El demente soltó una carcajada tan ruidosa que de los tilos escapó volando un gorrión.

— Decididamente esto se pone interesante — decía el profesor temblando de risa—. Vaya, vaya, resulta que para ustedes no existe nada de nada — dejó de reírse y como suele suceder en los enfermos mentales, cambió de humor repentinamente; gritó irritado—: Conque no existe, ¿eh?

— Tranquilícese, por favor, tranquilícese — balbuceaba Berlioz, temiendo exasperarle—. Por favor, espéreme aquí un minuto con el camarada Desamparado mientras voy a hacer una llamada ahí a la vuelta. Y luego le acompañamos donde usted quiera; como no conoce la ciudad…

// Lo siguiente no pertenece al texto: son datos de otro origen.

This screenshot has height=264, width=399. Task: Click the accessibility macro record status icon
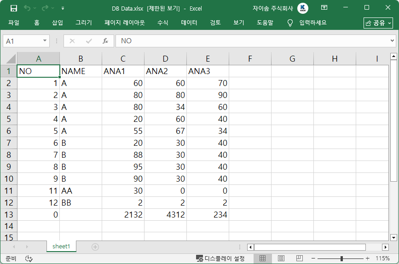(x=29, y=258)
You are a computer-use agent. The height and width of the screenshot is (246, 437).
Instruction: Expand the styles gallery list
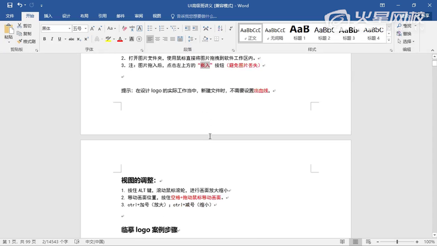pos(389,40)
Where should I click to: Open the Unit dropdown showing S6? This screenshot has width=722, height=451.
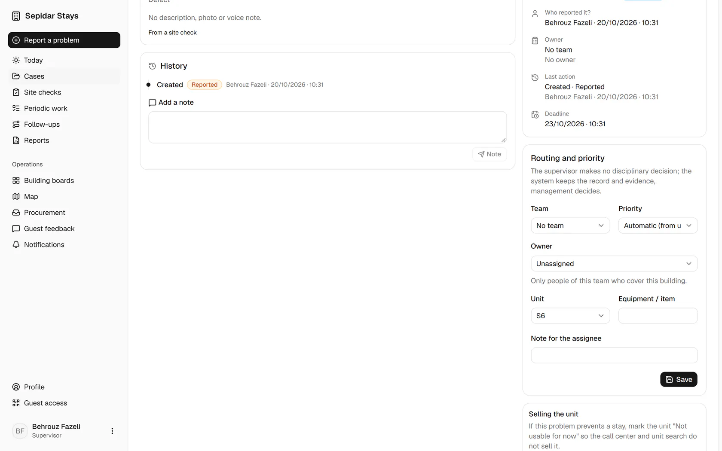tap(570, 316)
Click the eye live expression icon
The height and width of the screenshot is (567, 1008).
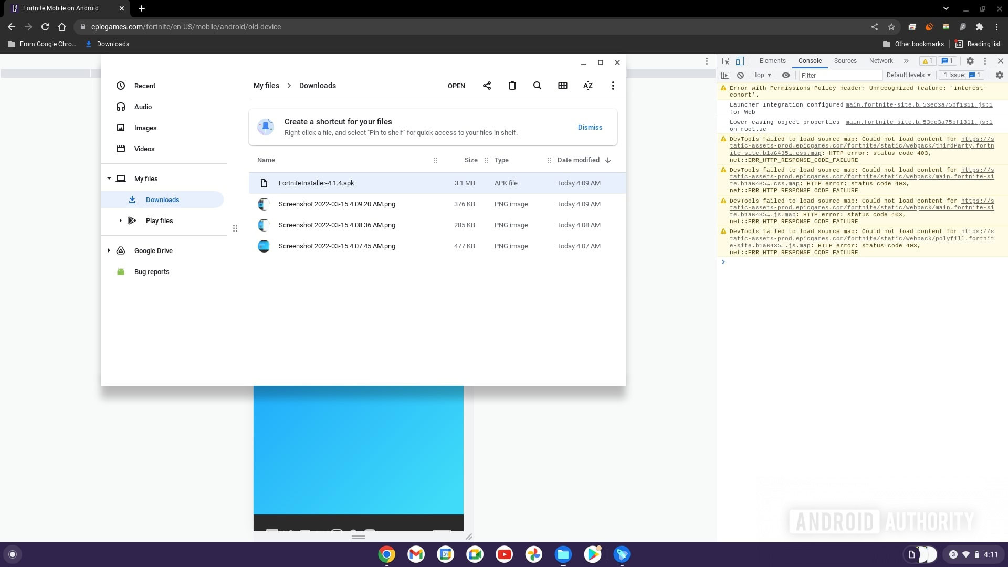(x=785, y=75)
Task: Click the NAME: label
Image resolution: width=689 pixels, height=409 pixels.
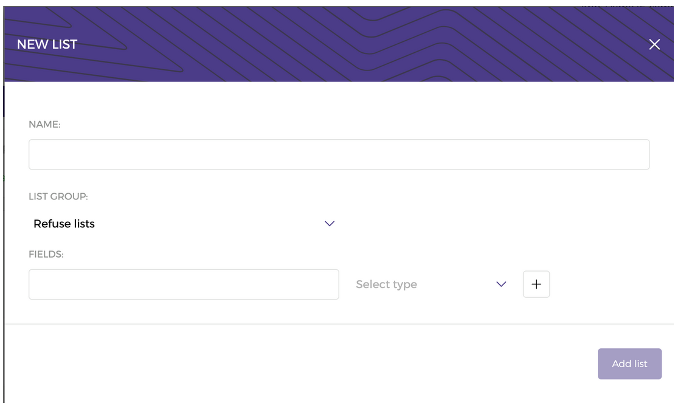Action: [44, 125]
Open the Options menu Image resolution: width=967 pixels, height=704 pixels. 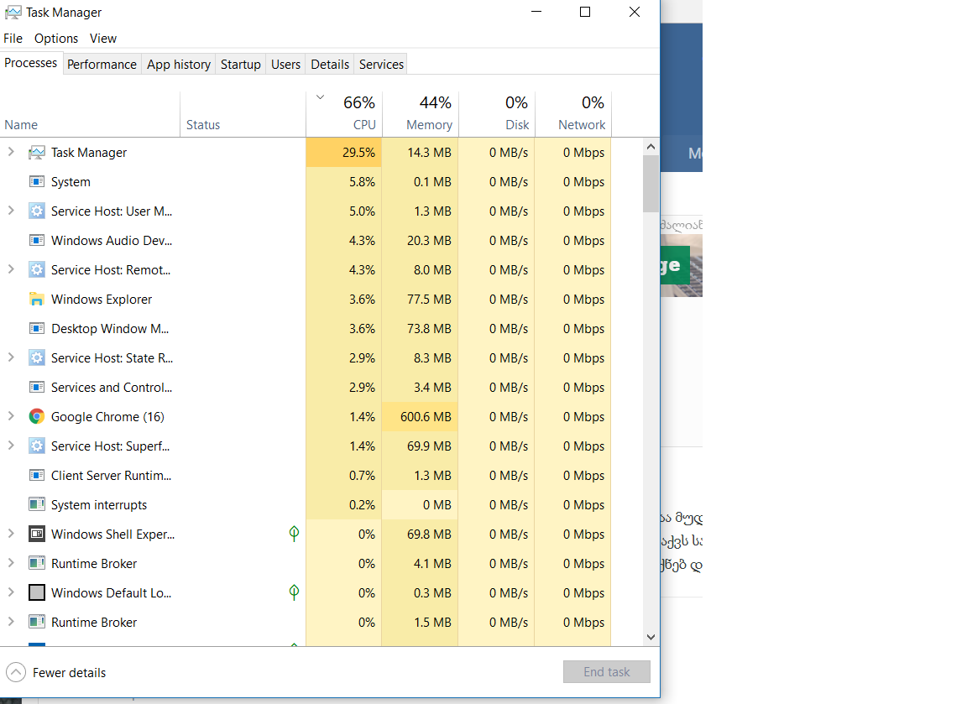[x=56, y=39]
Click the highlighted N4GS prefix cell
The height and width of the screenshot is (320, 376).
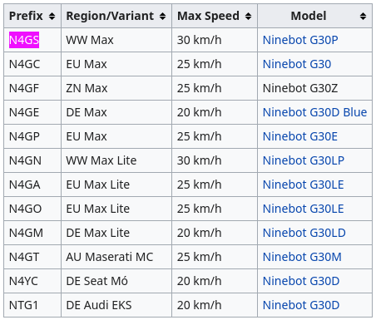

Hay que reconocer que el plan de Berlioz era acertado: lo primero era encontrar un teléfono público y comunicar inmediatamente a la Sección de Extranjeros algo parecido a que el consejero recién llegado estaba en «Los Estanques» en un estado evidentemente anormal. Y habría que tomar las debidas precauciones, porque todo aquello era una cosa disparatada y bastante desagradable.